The prize was never awarded and "support… has been withdrawn." For additional perspective, the original challenge of this kind was published in the 1958 article by Newell and Simon entitled "Heuristic Problem Solving: The Next Advance in Operations Research" and accessible at https://www.jstor.org/stable/167397. There the prediction was that within 10 years
"a digital computer will discover and prove an important new mathematical theorem."
1968 has come and gone and we are still waiting.
Don't worry just 5 more years! Maye 2...
By misrepresenting the authors they cite? I guess their fervent belief in the robot-god justifies any other ethical concerns.
By "completely autonomous" do you mean that it came up with the questions on its own? Or that it solved someone else's "Fields Medal quality" question? If the latter, then I'm doing my part to hasten your scenario with my Benchmark questions, numbers 3-10 of which will be appearing here soon.
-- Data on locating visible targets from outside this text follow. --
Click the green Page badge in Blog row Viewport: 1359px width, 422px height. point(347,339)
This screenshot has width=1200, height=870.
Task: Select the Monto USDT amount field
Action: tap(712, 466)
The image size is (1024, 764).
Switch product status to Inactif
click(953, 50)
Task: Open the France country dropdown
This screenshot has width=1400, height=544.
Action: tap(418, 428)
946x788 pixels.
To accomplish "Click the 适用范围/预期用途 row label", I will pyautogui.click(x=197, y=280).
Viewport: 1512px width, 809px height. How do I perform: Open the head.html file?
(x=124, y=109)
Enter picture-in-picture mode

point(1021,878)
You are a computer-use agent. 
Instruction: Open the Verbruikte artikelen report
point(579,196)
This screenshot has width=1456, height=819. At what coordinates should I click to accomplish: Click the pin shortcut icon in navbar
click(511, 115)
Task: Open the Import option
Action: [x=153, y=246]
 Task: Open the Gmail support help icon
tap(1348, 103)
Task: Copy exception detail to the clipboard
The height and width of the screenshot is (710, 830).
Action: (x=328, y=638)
Question 10, and arguably also question 9, would qualify the humanoid that solves it for a Fields Medal, in my opinion.
ps: I see you quote David Nobel saying “the history of modern technology in America is of a piece with that of the rise of corporate capitalism.” He was a good friend back when he worked at Pomona. I suppose you know he got fired from MIT and effectively banned from US universities for pushing this bolshie line. Thats why he ended up in Canada - no US university would employ him. I assume you have tenure MH so can't be threatened with that fate.
The representation of AI as something that just "happens spontaneously" reminds me of how medieval Europeans believed that snakes and worms and insects generated spontaneously out of the mud. What is the "mud" from which AI emerges??
This is getting deeper all the time. I was surprised yesterday to get an email from Zentralblatt Math (for whom I review on occasion), that they are getting a lot of inappropriate AI-generated reviews. Why would a reviewer do that?
From the grave, Simons continues to influence mathematics the way he wanted, embracing private, closed, elitist things (many of these LLM experiments are prohibitevly expensive for everyone but staff of corporate labs) over public, open, non-profit, etc. Think of the way they severely affected computer algebra research in US by funding Magma licences for all US campuses about 10 years ago.
Whether or not Quanta's editors are communing with Simons with the help of mediums or Ouija boards, I think they can take responsibility for their own editorial decisions.
I'd be interested to hear more about the effect of Magma licenses on computer algebra research, since I wasn't personally affected.
see https://sagemath.blogspot.com/2015/09/the-simons-foundation-and-open-source.html?m=1
For the context, Magma is a closed source system with the biggest customer also being the biggest employer of mathematicians in US.